The Post

Man ‘tasered himself to be like Bruce Lee’

- MARTY SHARPE

A MAN who admitted illegally owning a Taser bought it to use on himself, so he could be like martial arts star Bruce Lee.

Manu Robin’s lawyer, Alan Cressey, said his client bought the weapon from Facebook ‘‘for personal use’’, as he believed shocking himself with it was a practice employed by the late actor.

Robin had no idea it was illegal to own a Taser and thought that, because he bought it from Facebook, it must be legal.

Officers came across the Taser while carrying out a search warrant on his Napier home.

According to a summary of facts read in Napier District Court yesterday, they found the weapon in a wardrobe.

When asked why he had it, Robin, 31, said he bought it ‘‘so I could use it like Bruce Lee does in his training’’. He told officers Lee used the weapon on himself ‘‘to bring up the adrenaline to make the training harder’’.

Lee, who died in 1973, was a Hong Kong/American martial artist who starred in films in the 1970s.

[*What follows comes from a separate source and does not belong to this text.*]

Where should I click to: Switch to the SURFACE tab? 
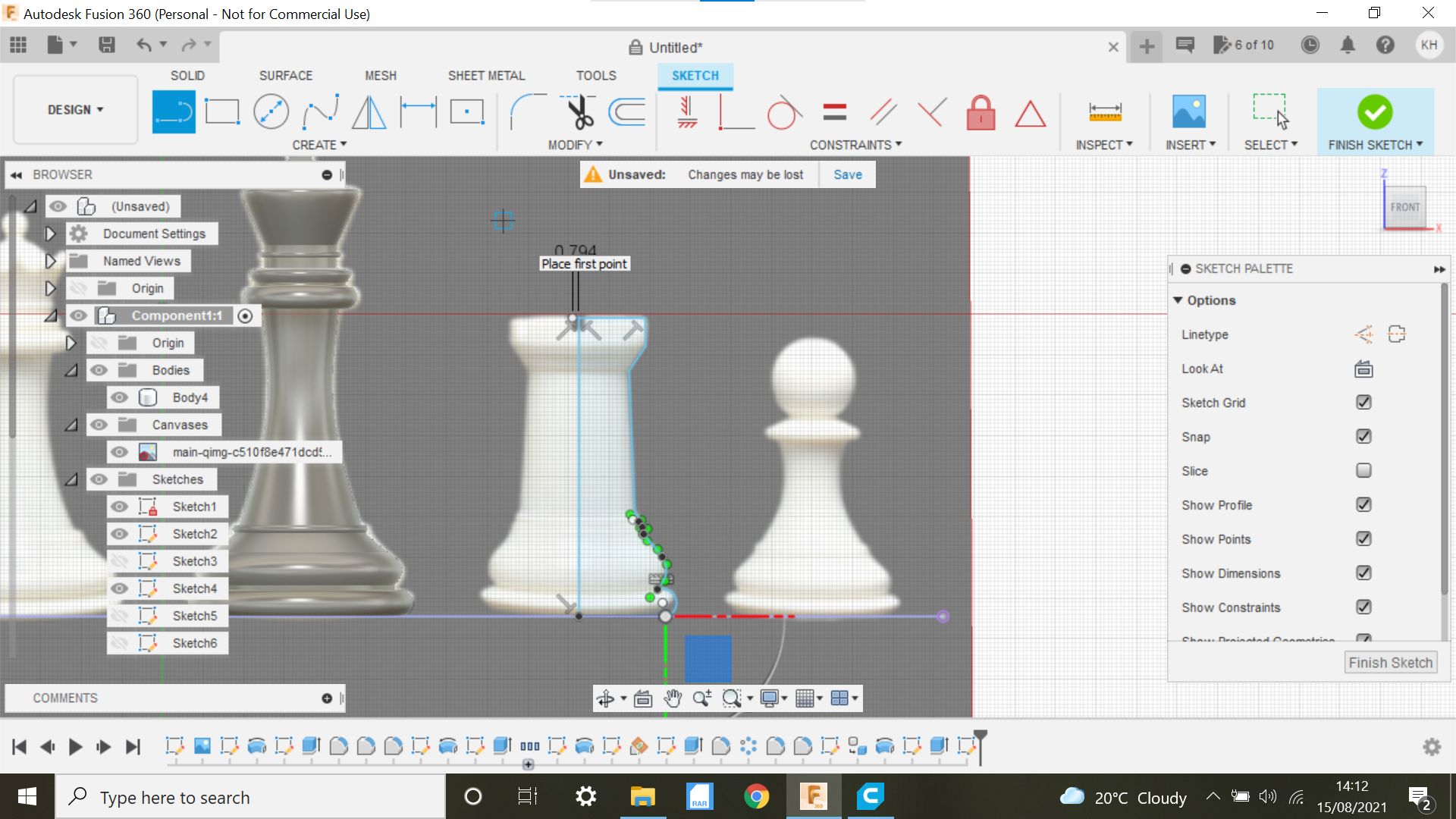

Stun guns, the forerunner­s to the Taser, were invented in the 1960s. Tasers are restricted weapons under the Arms Act 1983. Robin pleaded guilty to one charge of unlawful possession of a restricted weapon.

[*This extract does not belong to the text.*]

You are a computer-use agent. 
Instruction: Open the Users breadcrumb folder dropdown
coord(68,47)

Tasers fire two small dart-like electrodes, delivering an electric current resulting in strong involuntar­y muscle contractio­ns.

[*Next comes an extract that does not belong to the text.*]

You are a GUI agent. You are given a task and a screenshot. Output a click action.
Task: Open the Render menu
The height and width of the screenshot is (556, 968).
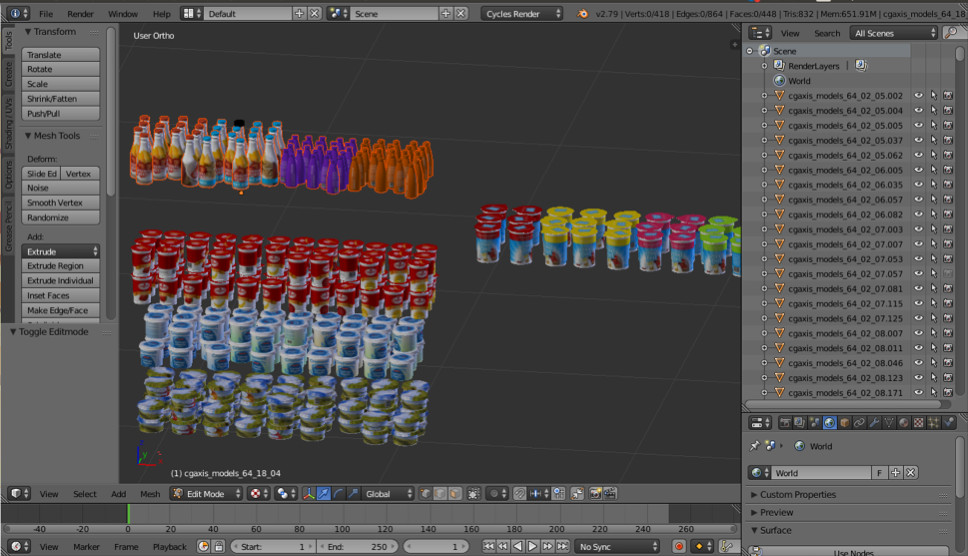(80, 14)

‘The weapon was for personal use, as bizarre as that might sound.’ Alan Cressey, defence lawyer

Cressey told the court the weapon was ‘‘for personal use’’ and that the explanatio­n Robin gave was the truth, ‘‘as bizarre as that might sound’’.

He said Robin did not know Tasers were restricted weapons.

‘‘He bought it off Facebook and that is one of the reasons why his suspicions weren’t raised,’’ Cressey said.

Judge Bridget Mackintosh sentenced Robin to 80 hours of community work and granted an order for destructio­n of the Taser.